Gandy Brodie (May 20, 1924 - October 22, 1975) was an American painter working primarily in New York City and Townshend, Vermont during the middle part of the 20th century.  He had ties to Abstract Expressionism through artists such as Willem de Kooning and his style, though singular, was considered second-generation Abstract Expressionism. His paintings were influenced by the works of artists such as Camille Corot, Paul Cézanne, Vincent van Gogh, Piet Mondrian, Chaïm Soutine, Georges Rouault, Pablo Picasso, and Paul Klee. Shane Brody, his only child, is a jazz and Americana guitarist who resides in Underhill, Vermont.

Personal life
Gabriel Solomon Brodie was born May 20, 1924 in Brooklyn, New York to a family of Romanian Jewish produce vendors. Brodie lived and worked in and around New York City throughout his life, while also spending extensive time in Florence, Italy, Provincetown, Massachusetts, and West Townshend, Vermont.  He and his wife, Jocelyn Brodie, and are remembered for their establishment of The Gandy Brodie School of Art in Newfane, Vermont.

Career
Brodie started out as a self-taught painter, arriving at painting only after studying dance with Martha Graham and delving into the world of jazz and bebop. Once he discovered painting, he dedicated himself to learning from fellow artists and from works he could access in the museums of New York. After a time, he studied with Hans Hofmann and with the art historian, Meyer Schapiro, who praised Brodie as “one of the best painters of his generation.”

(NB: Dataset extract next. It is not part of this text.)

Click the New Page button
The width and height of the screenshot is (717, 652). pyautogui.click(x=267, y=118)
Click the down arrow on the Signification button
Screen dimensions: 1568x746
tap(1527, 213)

He was the winner of many awards, including a Guggenheim Fellowship, a National Council for The Arts Award, a Longview Foundation Purchase Grant, an Ingram Merrill Foundation Award, a Mark Twain Art award, and numerous residencies at colleges and universities nationwide. In addition, Brodie taught at Carnegie-Mellon University, The University of Pennsylvania and Elmira College, in Elmira New York, where he was a Fine Arts Instructor at the time of his death.

Brodie’s work is characterized by dense layers of paint, or drawn marks, culminating in an abstract, yet vivid encapsulation of everyday objects such as a flower in a can, a tree in the park, a sea gull over the ocean, or a tenement in New York. He was known for painting and drawing certain subjects repeatedly throughout his relatively short career. The subjects are often, at first glance, indiscernible from thick paint or charcoal marks; however, his reoccurring motifs become more recognizable once viewed in relation to his other works.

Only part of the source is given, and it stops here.